Mardi 17 mars, Nantes

J’ai choisi de ne pas aller m’arsouiller dans les bars, c’est la Saint-Patrick ; et je sors de chez le dentiste : j’ai insisté pour avoir une bonne anesthésie pour mes trois malheureuses caries, j’ai encore la moitié du visage en carton-pâte. Il faudrait que j’avance quelque chose pour Clément, mais j’ai un mal fou à m’y mettre ; je n’ai écrit que quatre ou cinq lignes pour un morceau, et qui ne fait même pas partie de ceux sur lesquels il m’avait aiguillé avec le plus d’insistance.

Je lis Au Château d’Argol de Julien Gracq, que Broerec m’a prêté, et qui a souvent la faveur des étudiants en lettres. J’hésite à lui donner également la mienne. Ce livre sent vraiment trop la littérature. Il se concentre tellement sur l’écriture qu’on finit parfois par ne plus savoir ce que ça dit. Ça lui confère une sorte de perfection stylistique (qui rappelle un peu Edgar Poe traduit par Charles Baudelaire), mais une grande froideur.

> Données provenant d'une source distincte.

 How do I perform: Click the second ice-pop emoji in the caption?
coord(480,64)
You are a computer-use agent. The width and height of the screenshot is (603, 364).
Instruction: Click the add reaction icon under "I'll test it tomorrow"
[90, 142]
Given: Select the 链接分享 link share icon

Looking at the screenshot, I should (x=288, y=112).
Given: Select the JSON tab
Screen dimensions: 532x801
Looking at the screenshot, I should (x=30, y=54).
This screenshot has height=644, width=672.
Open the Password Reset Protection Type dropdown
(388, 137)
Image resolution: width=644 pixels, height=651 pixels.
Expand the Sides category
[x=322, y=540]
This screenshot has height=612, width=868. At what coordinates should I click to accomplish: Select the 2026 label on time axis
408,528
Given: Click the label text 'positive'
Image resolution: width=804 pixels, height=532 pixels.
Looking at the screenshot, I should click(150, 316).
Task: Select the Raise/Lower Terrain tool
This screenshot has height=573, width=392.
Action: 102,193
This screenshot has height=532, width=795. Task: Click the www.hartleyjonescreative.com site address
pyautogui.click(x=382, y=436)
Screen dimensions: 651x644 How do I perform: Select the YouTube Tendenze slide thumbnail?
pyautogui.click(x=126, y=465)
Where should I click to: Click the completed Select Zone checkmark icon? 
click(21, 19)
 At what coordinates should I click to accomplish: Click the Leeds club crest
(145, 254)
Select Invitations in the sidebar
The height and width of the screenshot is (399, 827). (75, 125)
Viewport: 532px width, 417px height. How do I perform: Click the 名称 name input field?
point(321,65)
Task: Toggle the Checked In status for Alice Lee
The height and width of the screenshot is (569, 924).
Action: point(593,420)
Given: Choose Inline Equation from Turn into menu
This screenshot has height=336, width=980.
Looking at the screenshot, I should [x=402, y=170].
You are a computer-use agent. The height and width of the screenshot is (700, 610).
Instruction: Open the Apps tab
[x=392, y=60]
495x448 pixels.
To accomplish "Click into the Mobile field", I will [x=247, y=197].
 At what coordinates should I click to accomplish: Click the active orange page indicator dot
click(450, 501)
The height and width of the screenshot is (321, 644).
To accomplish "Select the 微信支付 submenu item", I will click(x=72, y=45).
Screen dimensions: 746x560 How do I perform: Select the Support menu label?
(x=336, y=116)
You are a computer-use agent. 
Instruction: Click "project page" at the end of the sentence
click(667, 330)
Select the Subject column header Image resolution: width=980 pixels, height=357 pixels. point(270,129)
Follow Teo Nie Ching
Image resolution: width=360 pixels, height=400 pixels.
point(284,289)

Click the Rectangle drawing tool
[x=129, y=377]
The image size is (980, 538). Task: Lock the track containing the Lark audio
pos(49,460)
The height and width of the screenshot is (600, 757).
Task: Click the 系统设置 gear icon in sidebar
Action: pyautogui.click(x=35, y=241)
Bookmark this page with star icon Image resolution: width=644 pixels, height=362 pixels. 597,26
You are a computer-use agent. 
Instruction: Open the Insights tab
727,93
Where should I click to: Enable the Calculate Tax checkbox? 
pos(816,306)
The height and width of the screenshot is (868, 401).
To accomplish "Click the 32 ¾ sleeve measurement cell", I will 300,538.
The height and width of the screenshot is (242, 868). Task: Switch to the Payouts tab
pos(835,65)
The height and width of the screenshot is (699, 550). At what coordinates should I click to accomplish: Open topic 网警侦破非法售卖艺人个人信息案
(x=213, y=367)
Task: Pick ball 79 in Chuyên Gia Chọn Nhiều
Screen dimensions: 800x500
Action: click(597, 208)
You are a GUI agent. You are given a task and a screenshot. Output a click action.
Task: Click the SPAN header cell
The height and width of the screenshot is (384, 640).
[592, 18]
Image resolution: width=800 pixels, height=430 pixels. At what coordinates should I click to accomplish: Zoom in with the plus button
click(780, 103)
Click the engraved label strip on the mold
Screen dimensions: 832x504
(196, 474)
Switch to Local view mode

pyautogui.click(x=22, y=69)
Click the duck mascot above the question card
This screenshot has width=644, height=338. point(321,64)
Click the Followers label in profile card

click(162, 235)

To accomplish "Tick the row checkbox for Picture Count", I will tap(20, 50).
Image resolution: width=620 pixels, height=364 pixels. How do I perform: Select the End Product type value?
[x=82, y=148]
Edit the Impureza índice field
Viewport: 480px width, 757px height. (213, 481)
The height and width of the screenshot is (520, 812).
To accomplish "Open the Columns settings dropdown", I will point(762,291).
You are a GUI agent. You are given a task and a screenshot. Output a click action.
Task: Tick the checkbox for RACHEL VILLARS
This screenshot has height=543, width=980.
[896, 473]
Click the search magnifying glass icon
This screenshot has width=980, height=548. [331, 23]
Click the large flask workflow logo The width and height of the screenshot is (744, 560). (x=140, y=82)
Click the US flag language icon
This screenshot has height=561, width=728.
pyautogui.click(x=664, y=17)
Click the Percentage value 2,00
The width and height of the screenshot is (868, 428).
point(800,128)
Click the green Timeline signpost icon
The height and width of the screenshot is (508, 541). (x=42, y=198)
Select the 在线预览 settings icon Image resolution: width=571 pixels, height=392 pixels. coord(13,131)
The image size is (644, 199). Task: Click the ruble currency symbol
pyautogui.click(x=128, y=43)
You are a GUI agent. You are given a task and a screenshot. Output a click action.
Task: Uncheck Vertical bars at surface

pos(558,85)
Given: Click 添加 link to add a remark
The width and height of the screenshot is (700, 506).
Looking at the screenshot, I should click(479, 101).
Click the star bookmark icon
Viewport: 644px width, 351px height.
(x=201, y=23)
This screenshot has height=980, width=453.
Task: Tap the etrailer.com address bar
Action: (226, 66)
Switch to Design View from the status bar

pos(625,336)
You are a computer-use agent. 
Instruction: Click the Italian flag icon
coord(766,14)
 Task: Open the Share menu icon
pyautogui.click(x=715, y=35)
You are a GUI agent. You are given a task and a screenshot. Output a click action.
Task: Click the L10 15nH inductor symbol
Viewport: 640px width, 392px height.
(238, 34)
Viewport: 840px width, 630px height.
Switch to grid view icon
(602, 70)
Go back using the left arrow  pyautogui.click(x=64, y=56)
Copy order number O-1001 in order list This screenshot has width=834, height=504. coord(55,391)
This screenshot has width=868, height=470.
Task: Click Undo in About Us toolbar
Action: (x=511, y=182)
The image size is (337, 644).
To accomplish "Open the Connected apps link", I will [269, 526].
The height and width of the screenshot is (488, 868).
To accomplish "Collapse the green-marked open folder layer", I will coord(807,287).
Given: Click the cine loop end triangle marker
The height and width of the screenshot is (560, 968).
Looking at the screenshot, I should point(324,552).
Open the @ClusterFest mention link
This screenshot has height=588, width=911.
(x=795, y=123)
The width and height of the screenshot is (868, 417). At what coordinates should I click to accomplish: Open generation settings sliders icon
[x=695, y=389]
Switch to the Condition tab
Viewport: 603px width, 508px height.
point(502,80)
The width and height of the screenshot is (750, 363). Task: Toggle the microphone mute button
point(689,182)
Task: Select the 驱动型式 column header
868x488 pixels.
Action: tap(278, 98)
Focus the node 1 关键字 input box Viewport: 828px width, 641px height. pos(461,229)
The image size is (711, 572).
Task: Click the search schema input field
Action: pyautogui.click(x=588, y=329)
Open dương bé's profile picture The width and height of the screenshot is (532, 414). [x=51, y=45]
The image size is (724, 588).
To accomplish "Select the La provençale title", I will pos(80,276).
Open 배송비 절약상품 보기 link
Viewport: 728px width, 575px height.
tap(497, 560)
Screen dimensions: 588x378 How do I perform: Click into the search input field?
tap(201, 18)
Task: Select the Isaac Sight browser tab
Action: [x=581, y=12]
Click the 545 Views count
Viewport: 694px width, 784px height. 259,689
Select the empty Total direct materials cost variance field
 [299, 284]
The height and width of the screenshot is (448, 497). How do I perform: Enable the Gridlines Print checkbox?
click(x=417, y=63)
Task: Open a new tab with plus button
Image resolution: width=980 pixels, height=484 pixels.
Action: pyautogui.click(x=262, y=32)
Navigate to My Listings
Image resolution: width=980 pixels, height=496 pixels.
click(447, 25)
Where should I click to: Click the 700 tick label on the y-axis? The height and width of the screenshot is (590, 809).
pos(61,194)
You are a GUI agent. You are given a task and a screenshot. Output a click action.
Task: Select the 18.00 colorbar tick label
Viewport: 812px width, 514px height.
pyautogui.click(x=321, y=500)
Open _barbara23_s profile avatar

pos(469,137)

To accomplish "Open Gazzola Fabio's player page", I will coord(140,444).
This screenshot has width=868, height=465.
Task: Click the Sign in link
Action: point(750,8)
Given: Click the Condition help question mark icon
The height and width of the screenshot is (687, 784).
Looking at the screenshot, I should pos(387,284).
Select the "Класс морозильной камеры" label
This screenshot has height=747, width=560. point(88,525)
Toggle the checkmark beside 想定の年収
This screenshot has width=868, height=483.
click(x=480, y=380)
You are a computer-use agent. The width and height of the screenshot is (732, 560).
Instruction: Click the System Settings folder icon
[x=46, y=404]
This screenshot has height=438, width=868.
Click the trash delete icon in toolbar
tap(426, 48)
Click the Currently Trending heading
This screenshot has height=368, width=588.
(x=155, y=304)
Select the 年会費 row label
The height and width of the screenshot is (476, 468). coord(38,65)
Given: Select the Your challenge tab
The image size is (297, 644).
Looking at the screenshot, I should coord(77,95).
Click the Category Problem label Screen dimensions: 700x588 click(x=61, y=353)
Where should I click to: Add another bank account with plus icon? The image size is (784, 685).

On peut très facilement, si on baisse d’un cran son niveau d’attention, en lire des pages et des pages sans avoir retenu quoi que ce soit, sans être capable de dire de quoi ça parlait. Défaut criant à mon sens. Je ne sais donc trop quoi en penser, ni si cette solitude absolue et aristocratique du livre (qui l’apparente à certains écrits de Jünger – pas ceux que je préfère) est vraiment à défendre. J’avais bien aimé Un balcon en forêt, il y a sept ou huit ans. Ce livre me convient-il mieux ou bien ai-je changé dans l’intervalle ?

Une chose qui a tendance à m’énerver, c’est l’usage des italiques : la plupart sont d’un parfait pédantisme. Je les ai moi-même pas mal utilisées dans les lignes qui précèdent, et le faisais beaucoup dans le temps ; justement parce que j’étais pédant.

Je préfère largement Camilo José Cela (qui n’a rien à voir, on est d’accord), dont je termine en ce moment San Camilo 1936, gros roman sur les jours autour du déclenchement de la guerre d’Espagne, à Madrid. Une formidable maîtrise d’écrivain, capable de faire passer sans la moindre encombre les arêtes de l’avant-garde littéraire, comme lorsqu’il passe sans qu’on s’en rende compte de la ponctuation à sa totale absence, ou sans crier gare d’un personnage à un autre dans la même phrase — c’est même une de ses caractéristiques les plus engageantes, créatrice d’incongruités qui lèvent des voiles nouveaux sur la complexité de l’humain ou d’un événement. C’est une autre version de la perfection dont je parlais plus haut — autrement plus vivante, vivifiante (même si, d’après Chepe, Cela est un gros con).

On pourrait croire que c’est écrit au fil de la plume : c’est sans doute très composé au contraire. Ainsi un bon nombre des personnages meurent à la fin. Naguère je pensais volontiers que ces artifices de l’écriture romanesque n’étaient rien d’autre que des artifices (et donc énervants) : ça n’en confère en définitive que plus de tragique à l’ensemble. C’est aussi que Cela a choisi de suivre des personnages qui vont se retrouver dans des camps opposés lors l’assaut de la caserne de la Montaña par les forces républicaines le 19 juillet, lendemain de la San Camilo — sans que le texte, pour la plupart, permette de le savoir à l’avance. Un refus du manichéisme qui n’est pas vain.